TEXTAUSZUG:

# WoT Codes in der aktuellen PCGH



## dl241199 (1. Juni 2014)

falls jemand den WoT Code in der aktuellen PCGH nicht braucht, bitte per PM an mich.
Vielen Dank schonmal.
lg dl241199


----------



## FkAh (2. Juni 2014)

Was gibts denn aktuell für einen Code in der PCGH?


----------



## DarkMo (2. Juni 2014)

hab heut nur c-bild spiele dingens da gesehn: 1000g und 7tage premium. aber 7ocken ausgeben nur dafür war mir zu doof. hätt ich das dingen so oder so geholt, super, aber so hätte ich nur das gefühl gehabt, ich bezahle die ganz direkt/bewusst ^^ nix da


----------



## FkAh (2. Juni 2014)

ARBEITSAUFTRAG A: Überführe die Zeilen der bereitgestellten Daten in eine JSON-Liste von Zeichenketten, einen Eintrag pro Zeile und ohne Leerzeilen. Beginne mit der ersten Zeile der Daten und ende nach der Zeile mit "will [21, 59].".
Die folgenden Zeilen stehen in keinem Zusammenhang mit dem Textauszug.

BEREITGESTELLTE DATEN:
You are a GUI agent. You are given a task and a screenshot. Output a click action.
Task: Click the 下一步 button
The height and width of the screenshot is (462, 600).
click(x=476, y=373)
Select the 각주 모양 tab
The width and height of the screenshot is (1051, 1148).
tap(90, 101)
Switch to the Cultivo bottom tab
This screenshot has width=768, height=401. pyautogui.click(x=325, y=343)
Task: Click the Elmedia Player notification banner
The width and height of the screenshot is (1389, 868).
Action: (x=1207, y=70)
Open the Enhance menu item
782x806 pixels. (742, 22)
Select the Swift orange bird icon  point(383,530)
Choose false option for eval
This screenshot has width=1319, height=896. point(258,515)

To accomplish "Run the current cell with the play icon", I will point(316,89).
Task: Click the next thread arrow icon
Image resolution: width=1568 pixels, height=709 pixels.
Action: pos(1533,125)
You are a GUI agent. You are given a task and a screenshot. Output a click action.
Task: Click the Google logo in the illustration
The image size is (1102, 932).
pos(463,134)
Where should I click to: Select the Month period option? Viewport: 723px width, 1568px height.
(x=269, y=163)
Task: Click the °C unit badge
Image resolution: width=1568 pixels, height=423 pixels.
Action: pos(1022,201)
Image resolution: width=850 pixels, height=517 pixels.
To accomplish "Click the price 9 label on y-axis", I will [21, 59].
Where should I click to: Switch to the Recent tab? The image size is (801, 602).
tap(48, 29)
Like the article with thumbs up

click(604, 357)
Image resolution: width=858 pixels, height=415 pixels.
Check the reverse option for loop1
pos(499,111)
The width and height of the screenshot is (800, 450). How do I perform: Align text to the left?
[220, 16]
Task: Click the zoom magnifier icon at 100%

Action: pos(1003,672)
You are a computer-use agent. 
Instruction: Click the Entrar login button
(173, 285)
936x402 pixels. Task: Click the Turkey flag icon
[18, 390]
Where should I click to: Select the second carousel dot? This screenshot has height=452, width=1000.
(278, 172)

ARBEITSAUFTRAG B: Setze den Textauszug über die WoT-Codes in der PCGH an der Stelle fort, an der er aufhört.

LÖSUNG A:
[
  "You are a GUI agent. You are given a task and a screenshot. Output a click action.",
  "Task: Click the 下一步 button",
  "The height and width of the screenshot is (462, 600).",
  "click(x=476, y=373)",
  "Select the 각주 모양 tab",
  "The width and height of the screenshot is (1051, 1148).",
  "tap(90, 101)",
  "Switch to the Cultivo bottom tab",
  "This screenshot has width=768, height=401. pyautogui.click(x=325, y=343)",
  "Task: Click the Elmedia Player notification banner",
  "The width and height of the screenshot is (1389, 868).",
  "Action: (x=1207, y=70)",
  "Open the Enhance menu item",
  "782x806 pixels. (742, 22)",
  "Select the Swift orange bird icon  point(383,530)",
  "Choose false option for eval",
  "This screenshot has width=1319, height=896. point(258,515)",
  "To accomplish \"Run the current cell with the play icon\", I will point(316,89).",
  "Task: Click the next thread arrow icon",
  "Image resolution: width=1568 pixels, height=709 pixels.",
  "Action: pos(1533,125)",
  "You are a GUI agent. You are given a task and a screenshot. Output a click action.",
  "Task: Click the Google logo in the illustration",
  "The image size is (1102, 932).",
  "pos(463,134)",
  "Where should I click to: Select the Month period option? Viewport: 723px width, 1568px height.",
  "(x=269, y=163)",
  "Task: Click the °C unit badge",
  "Image resolution: width=1568 pixels, height=423 pixels.",
  "Action: pos(1022,201)",
  "Image resolution: width=850 pixels, height=517 pixels.",
  "To accomplish \"Click the price 9 label on y-axis\", I will [21, 59]."
]

LÖSUNG B:
Oh cooöl. Nehm ich auch.


----------



## böhser onkel (2. Juni 2014)

Sagt mal... bei mir funktioniert der Button Freie EP umwandeln nicht...


Habt ihr auch solche Probleme?


----------



## longtom (2. Juni 2014)

nope funzt Tadellos .


----------



## uka (11. Juni 2014)

FkAh schrieb:


> Oh cooöl. Nehm ich auch.


Dem schließe ich mich gerne an .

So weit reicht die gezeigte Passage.